David Gracias, Ph.D., a professor in the Johns Hopkins University Whiting School of Engineering, and Johns Hopkins gastroenterologist Florin M. Selaru, M.D., director of the Johns Hopkins Inflammatory Bowel Disease Center, led a team of researchers and biomedical engineers that designed and tested shape-changing microdevices that mimic the way the parasitic hookworm affixes itself to an organism’s intestines.

Made of metal and thin, shape-changing film and coated in a heat-sensitive paraffin wax, “theragrippers,” each roughly the size of a dust speck, potentially can carry any drug and release it gradually into the body.

A theragripper is about the size of a speck of dust. This swab contains dozens of the tiny devices. Credit: Johns Hopkins University.

Gradual or extended release of a drug is a long-sought goal in medicine. Selaru explains that a problem with extended-release drugs is they often make their way entirely through the gastrointestinal tract before they’ve finished dispensing their medication.

Florin Selaru explained:

“Normal constriction and relaxation of GI tract muscles make it impossible for extended-release drugs to stay in the intestine long enough for the patient to receive the full dose.

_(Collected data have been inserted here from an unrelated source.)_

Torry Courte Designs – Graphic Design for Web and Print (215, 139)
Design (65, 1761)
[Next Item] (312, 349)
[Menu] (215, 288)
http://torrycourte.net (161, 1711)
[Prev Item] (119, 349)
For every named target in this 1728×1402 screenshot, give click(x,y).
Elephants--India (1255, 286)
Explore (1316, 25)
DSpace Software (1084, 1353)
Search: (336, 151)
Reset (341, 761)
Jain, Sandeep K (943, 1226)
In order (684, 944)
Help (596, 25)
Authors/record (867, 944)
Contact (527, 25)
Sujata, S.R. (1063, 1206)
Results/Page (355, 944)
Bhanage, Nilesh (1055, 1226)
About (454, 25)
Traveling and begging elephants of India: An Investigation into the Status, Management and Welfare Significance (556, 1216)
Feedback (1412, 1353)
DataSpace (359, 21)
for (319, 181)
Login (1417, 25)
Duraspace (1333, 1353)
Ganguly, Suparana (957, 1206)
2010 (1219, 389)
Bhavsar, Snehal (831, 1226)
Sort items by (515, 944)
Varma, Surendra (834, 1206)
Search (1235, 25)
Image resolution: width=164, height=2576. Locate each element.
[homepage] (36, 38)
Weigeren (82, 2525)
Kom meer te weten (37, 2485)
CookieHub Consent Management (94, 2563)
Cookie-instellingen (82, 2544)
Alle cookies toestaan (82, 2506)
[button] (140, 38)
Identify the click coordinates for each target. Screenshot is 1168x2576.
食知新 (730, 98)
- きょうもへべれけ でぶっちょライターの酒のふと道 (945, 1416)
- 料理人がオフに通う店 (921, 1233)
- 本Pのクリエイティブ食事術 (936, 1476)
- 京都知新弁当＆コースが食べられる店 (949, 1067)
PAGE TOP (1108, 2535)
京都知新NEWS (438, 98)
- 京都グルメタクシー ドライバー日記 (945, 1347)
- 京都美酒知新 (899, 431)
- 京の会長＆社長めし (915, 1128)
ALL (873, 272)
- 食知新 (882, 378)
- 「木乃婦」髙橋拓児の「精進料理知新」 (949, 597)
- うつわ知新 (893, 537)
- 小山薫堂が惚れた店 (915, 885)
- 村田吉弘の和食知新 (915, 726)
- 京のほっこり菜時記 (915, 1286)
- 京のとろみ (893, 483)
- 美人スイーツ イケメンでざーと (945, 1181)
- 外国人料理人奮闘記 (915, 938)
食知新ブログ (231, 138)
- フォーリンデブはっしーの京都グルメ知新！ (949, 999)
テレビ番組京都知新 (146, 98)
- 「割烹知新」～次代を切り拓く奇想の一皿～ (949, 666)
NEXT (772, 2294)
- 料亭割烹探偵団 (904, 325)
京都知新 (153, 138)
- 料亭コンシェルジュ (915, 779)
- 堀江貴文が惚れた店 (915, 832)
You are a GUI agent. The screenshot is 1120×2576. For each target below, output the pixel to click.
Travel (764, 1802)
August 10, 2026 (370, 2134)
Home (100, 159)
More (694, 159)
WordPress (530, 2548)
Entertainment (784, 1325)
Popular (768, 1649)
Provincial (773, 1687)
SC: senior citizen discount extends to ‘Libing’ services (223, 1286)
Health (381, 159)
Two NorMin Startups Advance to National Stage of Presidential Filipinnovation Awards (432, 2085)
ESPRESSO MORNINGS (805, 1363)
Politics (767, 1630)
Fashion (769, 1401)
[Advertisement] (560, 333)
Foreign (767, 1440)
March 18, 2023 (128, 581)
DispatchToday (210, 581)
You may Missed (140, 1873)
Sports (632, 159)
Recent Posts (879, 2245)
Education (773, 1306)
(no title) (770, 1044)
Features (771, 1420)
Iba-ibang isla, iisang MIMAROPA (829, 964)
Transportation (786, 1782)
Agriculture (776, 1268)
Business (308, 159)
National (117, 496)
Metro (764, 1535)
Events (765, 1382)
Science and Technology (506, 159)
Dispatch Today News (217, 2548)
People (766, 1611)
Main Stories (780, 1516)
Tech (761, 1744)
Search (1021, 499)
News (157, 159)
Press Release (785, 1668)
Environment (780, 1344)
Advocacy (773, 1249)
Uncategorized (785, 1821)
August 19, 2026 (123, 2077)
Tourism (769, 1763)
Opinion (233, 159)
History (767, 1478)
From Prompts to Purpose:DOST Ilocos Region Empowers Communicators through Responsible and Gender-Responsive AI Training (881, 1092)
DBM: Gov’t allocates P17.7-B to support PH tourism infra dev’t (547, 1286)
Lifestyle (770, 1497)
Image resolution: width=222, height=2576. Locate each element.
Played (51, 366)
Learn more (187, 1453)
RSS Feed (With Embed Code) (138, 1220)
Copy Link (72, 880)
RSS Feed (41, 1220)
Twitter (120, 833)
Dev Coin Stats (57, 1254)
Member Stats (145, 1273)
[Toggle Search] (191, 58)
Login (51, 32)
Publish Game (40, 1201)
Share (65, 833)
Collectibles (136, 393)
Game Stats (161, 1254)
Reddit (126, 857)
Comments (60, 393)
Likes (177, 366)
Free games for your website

“We’ve been working to solve this problem by designing these small drug carriers that can autonomously latch onto the intestinal mucosa and keep the drug load inside the GI tract for a desired duration of time.”

Thousands of theragrippers can be deployed in the GI tract. When the paraffin wax coating on the grippers reaches the temperature inside the body, the devices close autonomously and clamp onto the colonic wall. The closing action causes the tiny, six-pointed devices to dig into the mucosa and remain attached to the colon, where they are retained and release their medicine payloads gradually into the body. Eventually, the theragrippers lose their hold on the tissue and are cleared from the intestine via normal gastrointestinal muscular function.

David Gracias said:

“We have seen the introduction of dynamic, microfabricated smart devices that can be controlled by electrical or chemical signals.

“But these grippers are so small that batteries, antennas and other components will not fit on them.”

Theragrippers, says Gracias, don’t rely on electricity, wireless signals or external controls. “Instead, they operate like small, compressed springs with a temperature-triggered coating on the devices that releases the stored energy autonomously at body temperature.”

The team published their results of an animal study the cover article in the journal Science Advances.